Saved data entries
= Beginning of Section =

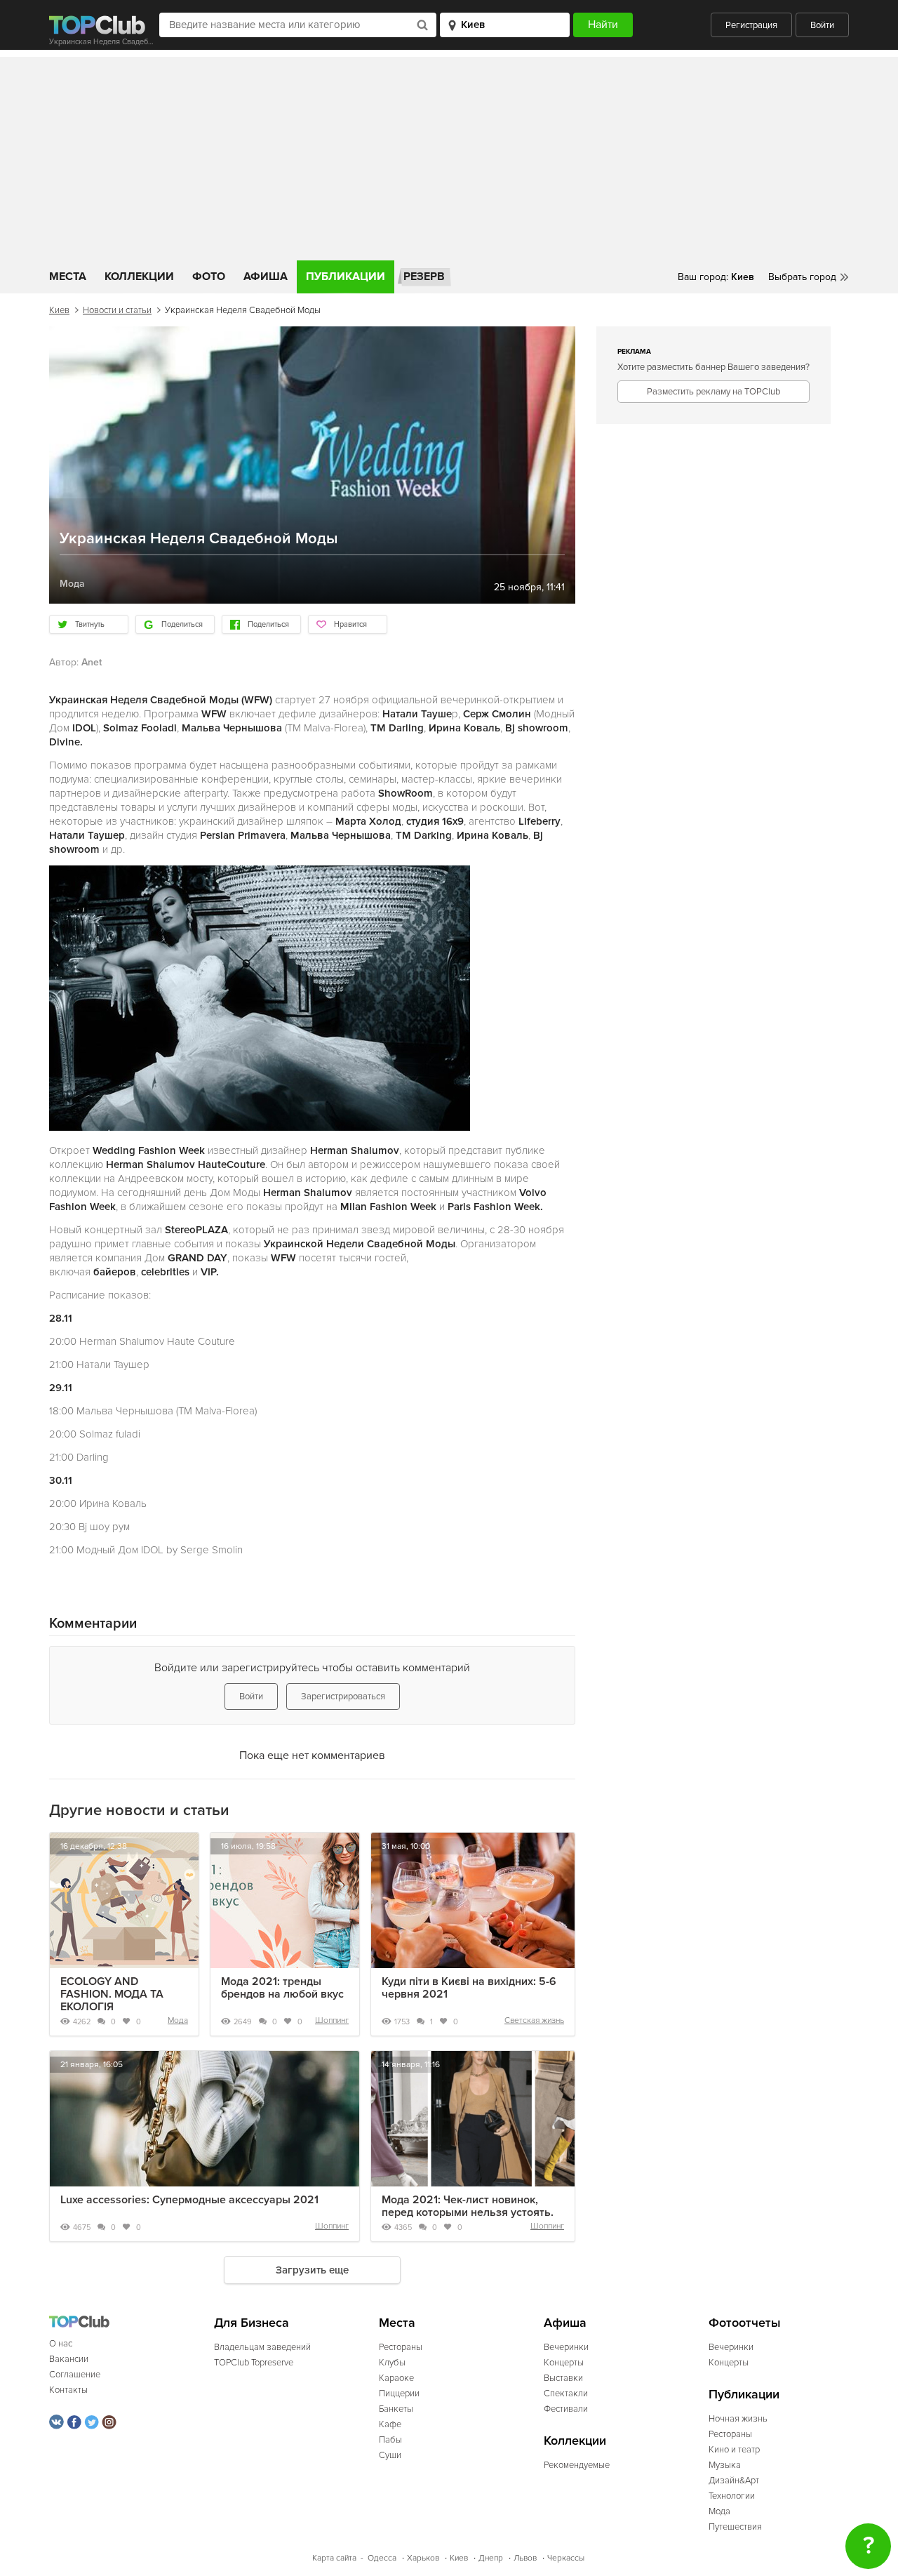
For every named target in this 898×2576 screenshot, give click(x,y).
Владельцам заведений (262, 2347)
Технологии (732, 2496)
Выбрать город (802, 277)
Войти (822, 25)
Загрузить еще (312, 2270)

= End of Section =

◆ ACTIVITY:
Leave the pictures behind and transcribe every record above exactly.

◆ SOLUTION:
For every named target in this 898×2576 screenshot, give click(x,y).
Владельцам заведений (262, 2347)
Технологии (732, 2496)
Выбрать город (802, 277)
Войти (822, 25)
Загрузить еще (312, 2270)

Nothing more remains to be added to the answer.